Someone would certainly need to work through the details of the "fiddly bits" to determine if some configuration of the Orion system would work.


----------



## joekitch (Sep 13, 2013)

actually, im a fool, this question is already kind of answered by electric supercar, and he seems to plug directly into those stock plugs
BMS Wiring Part 1 - YouTube


----------



## joekitch (Sep 13, 2013)

Hmm, would it be really infeasible to crack these open and rewire them internally to be 2p8s instead of 16s? That way the outgoing cell taps needed are 9 instead of 13, with each p cell acting as one

I'm thinking that may be necessary for my particular chosen bms to work


----------



## brian_ (Feb 7, 2017)

joekitch said:


> Hmm, would it be really infeasible to crack these open and rewire them internally to be 2p8s instead of 16s?

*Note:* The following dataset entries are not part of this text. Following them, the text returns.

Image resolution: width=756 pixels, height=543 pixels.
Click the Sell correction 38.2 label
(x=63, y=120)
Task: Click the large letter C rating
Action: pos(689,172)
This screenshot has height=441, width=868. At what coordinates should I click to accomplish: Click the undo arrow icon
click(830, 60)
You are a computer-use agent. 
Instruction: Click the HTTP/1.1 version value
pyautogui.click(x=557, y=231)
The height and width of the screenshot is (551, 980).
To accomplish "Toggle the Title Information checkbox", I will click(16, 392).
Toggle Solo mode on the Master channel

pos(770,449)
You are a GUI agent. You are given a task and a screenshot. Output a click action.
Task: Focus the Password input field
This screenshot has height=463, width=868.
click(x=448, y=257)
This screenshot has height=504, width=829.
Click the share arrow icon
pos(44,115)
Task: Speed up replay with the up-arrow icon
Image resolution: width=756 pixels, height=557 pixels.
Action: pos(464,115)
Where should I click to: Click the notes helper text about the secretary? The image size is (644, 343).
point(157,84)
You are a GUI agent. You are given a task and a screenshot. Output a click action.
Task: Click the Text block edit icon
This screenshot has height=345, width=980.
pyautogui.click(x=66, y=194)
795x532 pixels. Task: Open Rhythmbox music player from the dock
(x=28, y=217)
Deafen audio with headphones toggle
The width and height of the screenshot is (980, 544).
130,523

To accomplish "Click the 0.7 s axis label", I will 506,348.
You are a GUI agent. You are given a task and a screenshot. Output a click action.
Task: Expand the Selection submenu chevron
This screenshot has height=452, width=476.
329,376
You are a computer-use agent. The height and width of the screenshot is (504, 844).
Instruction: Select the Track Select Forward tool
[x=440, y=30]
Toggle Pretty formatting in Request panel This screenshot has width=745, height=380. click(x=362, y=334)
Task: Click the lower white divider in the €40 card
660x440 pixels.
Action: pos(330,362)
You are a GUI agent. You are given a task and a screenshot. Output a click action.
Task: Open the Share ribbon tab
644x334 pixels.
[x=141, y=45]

That way the outgoing cell taps needed are 9 instead of 13, with each p cell acting as one


Pouch-cell modules of the style offered by LG Chem have certainly been reconfigured, but it is not trivial because the cell tabs are typically welded to each other and/or to tie plates, and the cells are oriented to facilitate the original configuration. They are not easy to disconnect, once they are you don't have an intact tab to make the new connection, and some (mostly likely most) of the cells will need to be removed and turned around to match the new configuration. If you're lucky, the cells won't be glued to anything that would cause a problem for the ones to be turned around.


----------



## joekitch (Sep 13, 2013)

I was able to get a hold of EV west for more info on their pikes peak car, trying to figure out how they get around the long parallel strings problem with their LG chem modules.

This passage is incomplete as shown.